In addition to standard modeling, users can create different scenarios to see what would happen if certain parameters were changed both in the short and long term. According to the European Commission, DestinE will initially be offered only to public institutions, but will eventually be opened to the broader scientific and industrial communities.

And it is estimated that it will require at least four times the computing power of the supercomputer Cray Piz Daint, currently in Zurich, to accurately model all the information as scientists require. This is a machine with more than 5,000 Pascal-powered Nvidia Tesla P100 GPUs, and to manage such a detailed Earth simulation, scientists would need about 20,000 graphics chips in the final supercomputer which means.

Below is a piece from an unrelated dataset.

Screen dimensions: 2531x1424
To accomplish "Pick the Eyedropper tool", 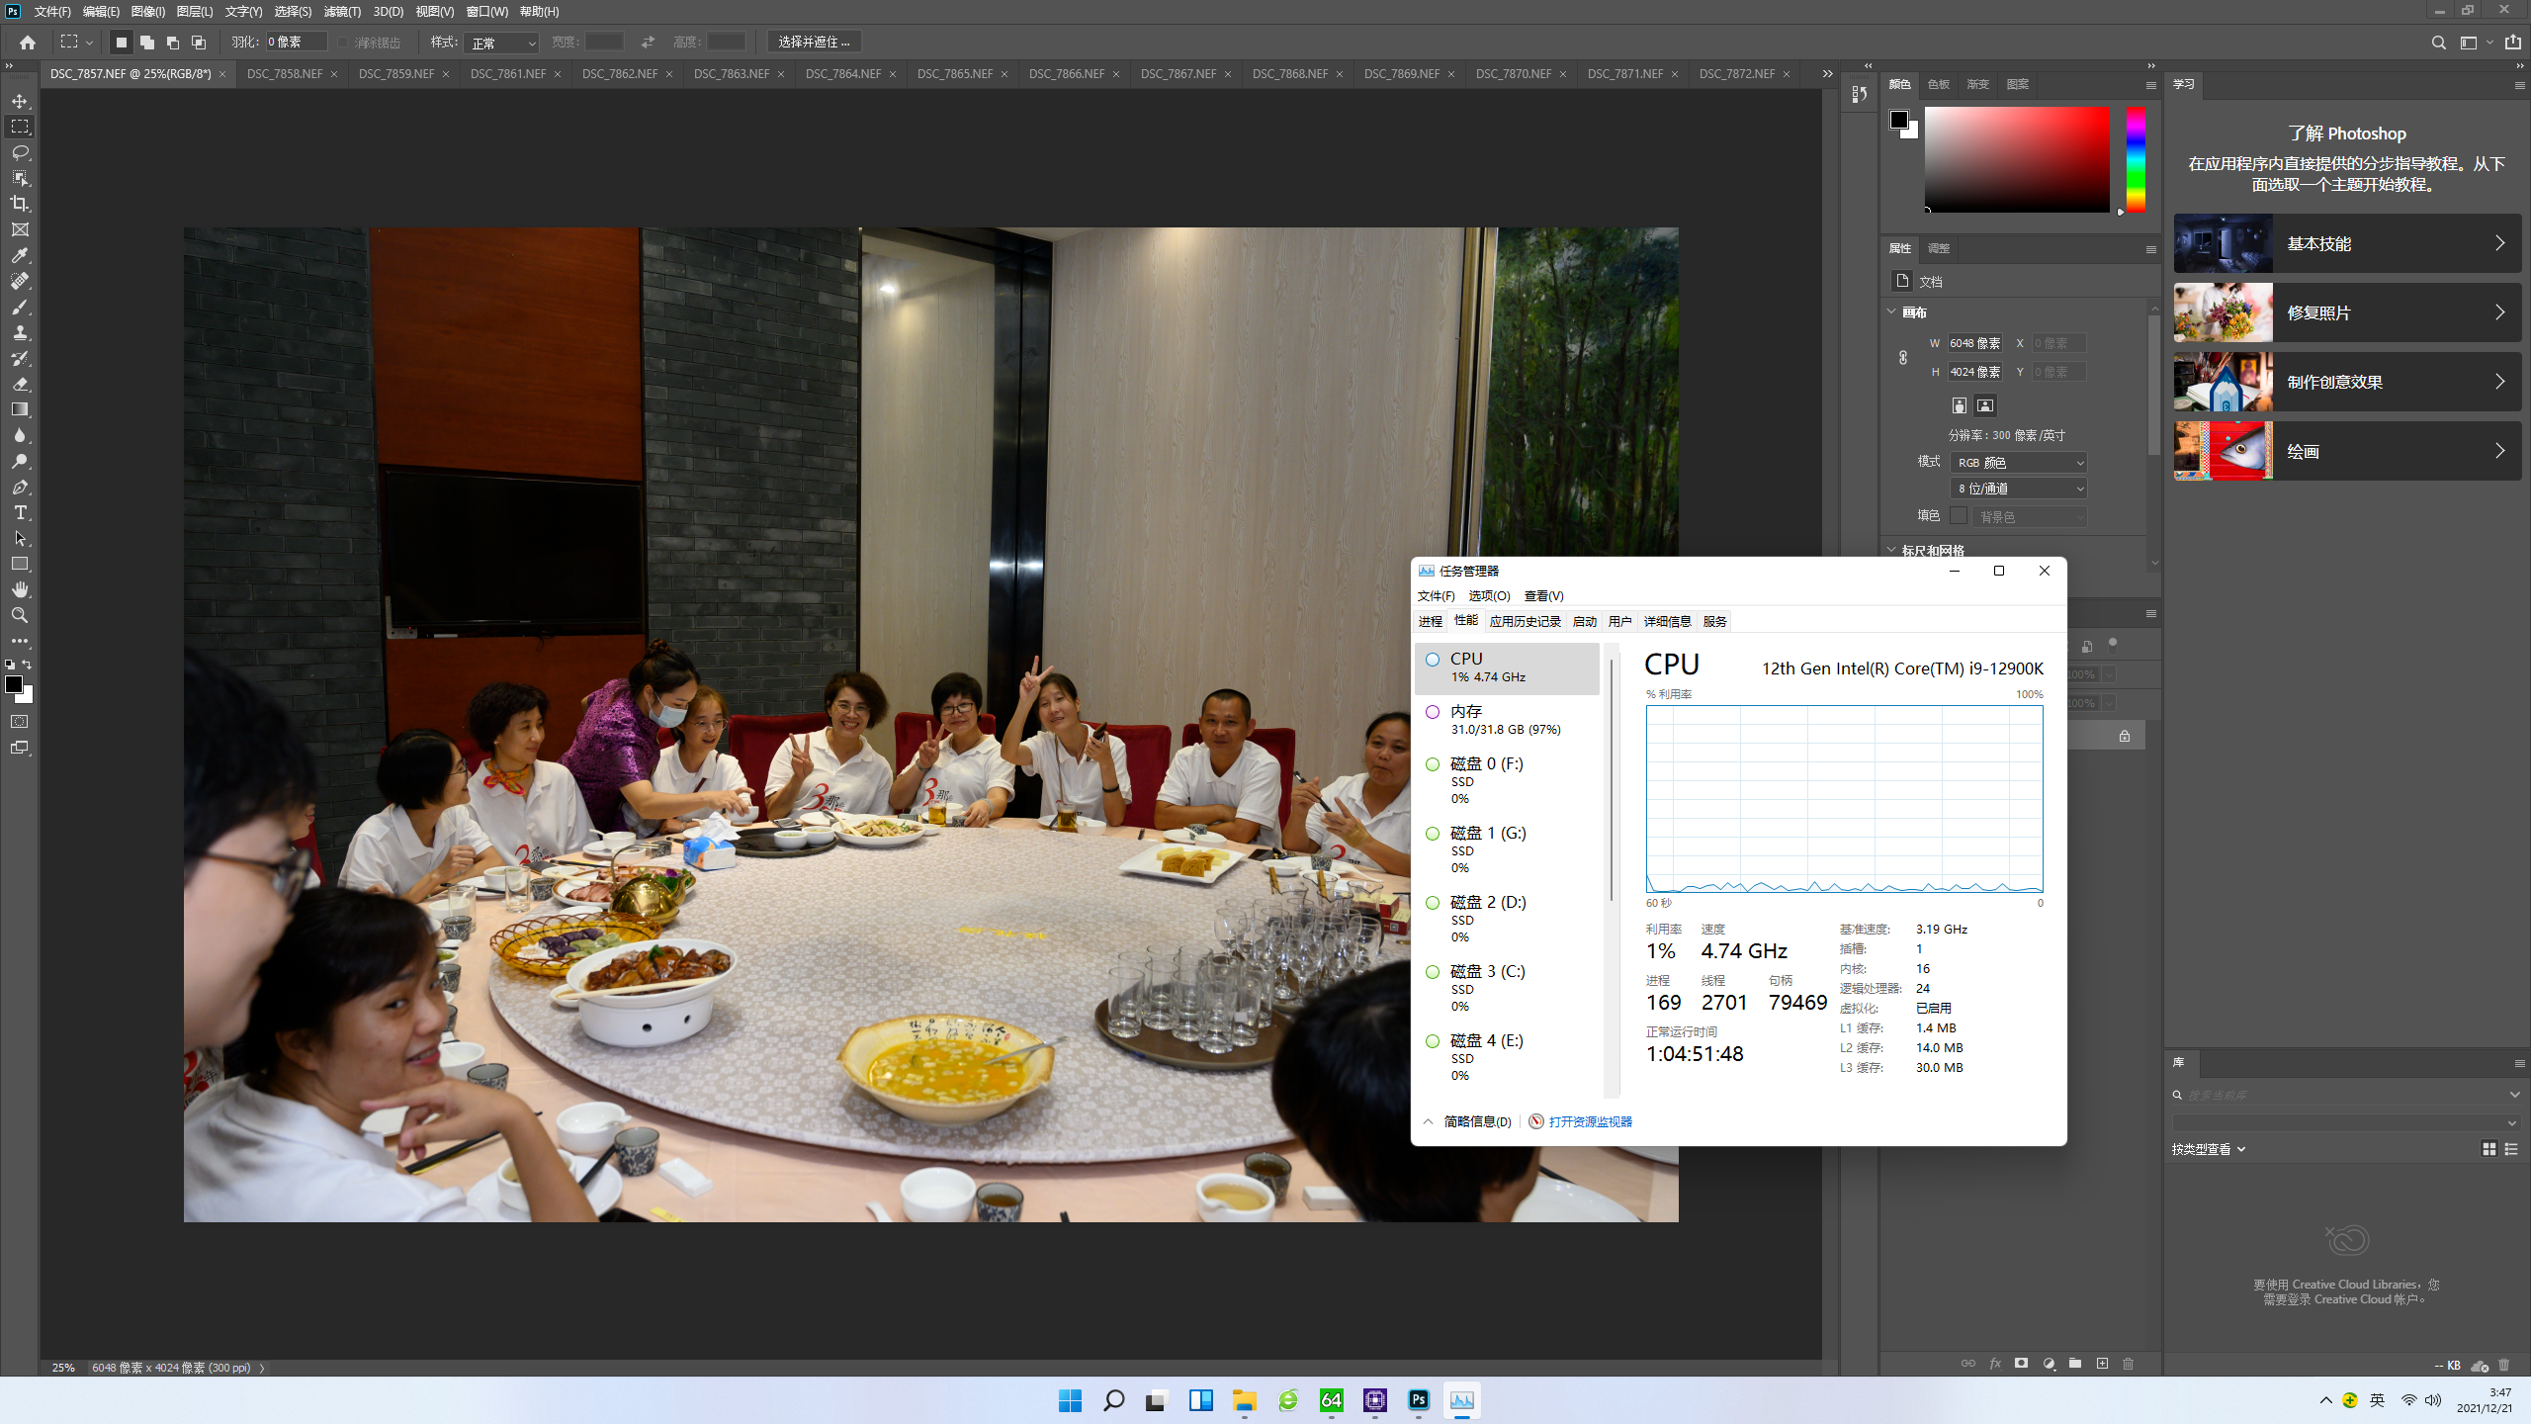I will pos(20,255).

And this is definitely for science, not a clever ploy by the EU to build humanity's largest Ethereum mining rig. Absolutely not.

As anyone who has been paying attention to cryptocurrency mining attempts knows, this kind of setup requires a lot of power. If built in a location that uses so-called "dirty" power, the simulation itself will emit large amounts of CO2 into the atmosphere just to operate. In order to avoid the problems that its own computing power is trying to solve, it would need to be located in a place where renewable energy is plentiful.

Thankfully, the EU's hoarding of some 20,000 GPUs will not happen anytime soon. The plan is for the 7- to 10-year project to start this year with a small core platform, followed by a cloud-based platform and the first two digital twins in 2023.

Still, fingers crossed that the chip procurement goes well.